An entirely virtual exhibition, 10/10–Reflections on a Decade of Exhibitions celebrates ten years of exhibitions, partnerships, and programs produced in the Halsey Institute of Contemporary Art’s current gallery space inside the Marion and Wayland H. Cato Jr. Center for the Arts at the College of Charleston. We are spending summer 2020 taking a look back on the adventurous artists we’ve hosted and projects we’ve produced in that time. Over ten weeks, we will be taking a deep dive into each year, featuring blog posts on exhibitions, interviews with artists, and other explorations into the Halsey Institute’s past. This week we are profiling our exhibitions from the year 2018.
In January, we opened Robert Diago: La Historia Recordada. In this show, the Cuban artist presented a wide range of abstract painting and sculpture, examining the role of slavery in Cuba, and how it still permeates the island nation’s culture. His works often feature found materials and use the language of modernist abstraction to illuminate the invisible strands of racial oppression in Cuba.
In May, we commissioned a project called The Carrion Cheer, A Faunistic Tragedy by the German artist duo Boehler & Orendt.
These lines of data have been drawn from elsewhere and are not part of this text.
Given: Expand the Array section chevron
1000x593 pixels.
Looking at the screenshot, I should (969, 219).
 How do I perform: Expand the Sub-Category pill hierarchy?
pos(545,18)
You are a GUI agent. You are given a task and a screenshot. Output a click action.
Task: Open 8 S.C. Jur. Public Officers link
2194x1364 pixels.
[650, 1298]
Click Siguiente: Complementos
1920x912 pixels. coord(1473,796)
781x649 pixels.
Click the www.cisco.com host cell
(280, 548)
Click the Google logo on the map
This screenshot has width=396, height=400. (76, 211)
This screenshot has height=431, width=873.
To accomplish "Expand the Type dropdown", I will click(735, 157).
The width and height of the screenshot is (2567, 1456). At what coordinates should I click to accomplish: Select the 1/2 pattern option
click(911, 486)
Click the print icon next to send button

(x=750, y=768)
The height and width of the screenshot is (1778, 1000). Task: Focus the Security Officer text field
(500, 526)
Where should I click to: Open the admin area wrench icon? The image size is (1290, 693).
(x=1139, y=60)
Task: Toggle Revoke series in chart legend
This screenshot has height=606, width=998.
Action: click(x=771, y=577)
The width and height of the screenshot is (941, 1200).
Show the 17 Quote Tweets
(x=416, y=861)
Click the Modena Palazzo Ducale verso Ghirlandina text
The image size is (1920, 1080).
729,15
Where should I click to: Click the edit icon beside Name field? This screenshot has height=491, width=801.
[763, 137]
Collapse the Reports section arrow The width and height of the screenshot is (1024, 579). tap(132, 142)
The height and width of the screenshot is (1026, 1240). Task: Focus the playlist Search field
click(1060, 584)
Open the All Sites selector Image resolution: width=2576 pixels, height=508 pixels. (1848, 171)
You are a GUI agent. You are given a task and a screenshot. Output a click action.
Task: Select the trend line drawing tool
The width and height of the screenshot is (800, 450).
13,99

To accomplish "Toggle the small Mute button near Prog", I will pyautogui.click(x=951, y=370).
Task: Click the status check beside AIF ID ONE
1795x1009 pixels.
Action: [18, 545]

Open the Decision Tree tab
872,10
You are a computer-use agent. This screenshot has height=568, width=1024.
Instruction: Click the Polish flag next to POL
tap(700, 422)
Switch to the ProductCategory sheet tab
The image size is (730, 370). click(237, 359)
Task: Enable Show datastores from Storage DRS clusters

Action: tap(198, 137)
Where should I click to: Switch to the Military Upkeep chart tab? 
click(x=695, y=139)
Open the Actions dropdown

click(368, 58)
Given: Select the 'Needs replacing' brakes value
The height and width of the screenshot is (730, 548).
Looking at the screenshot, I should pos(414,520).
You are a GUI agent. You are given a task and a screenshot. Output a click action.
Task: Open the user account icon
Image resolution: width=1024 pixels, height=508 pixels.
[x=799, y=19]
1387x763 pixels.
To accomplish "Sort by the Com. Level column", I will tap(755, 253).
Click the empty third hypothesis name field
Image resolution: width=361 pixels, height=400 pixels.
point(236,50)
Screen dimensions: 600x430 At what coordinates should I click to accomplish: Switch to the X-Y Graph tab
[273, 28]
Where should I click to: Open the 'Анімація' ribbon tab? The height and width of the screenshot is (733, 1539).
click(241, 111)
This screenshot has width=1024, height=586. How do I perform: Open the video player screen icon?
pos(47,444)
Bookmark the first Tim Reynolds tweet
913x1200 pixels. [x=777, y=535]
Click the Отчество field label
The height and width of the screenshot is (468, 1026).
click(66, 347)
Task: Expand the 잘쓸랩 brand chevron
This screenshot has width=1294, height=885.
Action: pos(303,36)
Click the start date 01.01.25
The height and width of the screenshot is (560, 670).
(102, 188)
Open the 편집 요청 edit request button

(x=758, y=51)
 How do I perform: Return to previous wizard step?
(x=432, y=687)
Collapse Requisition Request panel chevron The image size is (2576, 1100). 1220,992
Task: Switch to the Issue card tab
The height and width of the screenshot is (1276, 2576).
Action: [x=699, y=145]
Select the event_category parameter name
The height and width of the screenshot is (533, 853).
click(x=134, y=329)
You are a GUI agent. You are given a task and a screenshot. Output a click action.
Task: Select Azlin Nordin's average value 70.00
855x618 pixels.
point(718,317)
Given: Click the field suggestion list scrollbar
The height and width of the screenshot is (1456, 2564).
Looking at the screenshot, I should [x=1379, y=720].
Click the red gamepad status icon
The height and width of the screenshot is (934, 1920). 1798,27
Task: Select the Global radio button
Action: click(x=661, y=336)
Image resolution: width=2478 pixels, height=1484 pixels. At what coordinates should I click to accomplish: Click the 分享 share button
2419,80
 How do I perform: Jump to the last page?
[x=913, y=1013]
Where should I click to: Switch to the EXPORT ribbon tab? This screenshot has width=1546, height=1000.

The installation consisted of nine tents—in each, a representation of an extinct animal would appear, all joining together in a chorus to forgive humans for causing their collective extinction. While whimsical in nature, the installation addressed humans’ role in the destruction of the natural world around us.
That August, we featured the Italian artist Hitnes and his vast project The Image Hunter: On the Trail of John James Audubon. For this project, the artist traveled around the eastern united states, visiting sites in which Audubon was known to have found and drawn birds. In many of these places, Hitnes created a public mural depicting one of the birds drawn by Audubon in his opus The Birds of America. The exhibition at the Halsey Institute featured drawings, etchings, and a book Hitnes created in response to his journey.
Finally, in the fall of 2018, the Halsey Institute presented Southbound: Photographs of and about the New South. Curated by Mark Sloan and Mark Long, this project examines the American South—a region of constant flux and divergent paradoxes—through the eyes of 56 photographers. The exhibition looked at many aspects of the region, including new urbanisms and demographic shifts, fraught race relations and unceasing vestiges of slavery, intentional communities, and environmental disaster. For the exhibition, which was on view at both the Halsey Institute and Charleston’s City Gallery at Waterfront Park, the Halsey produced an authoritative catalogue, a short documentary by John David Reynolds, an interactive map exploring key markers of the South, and a national tour.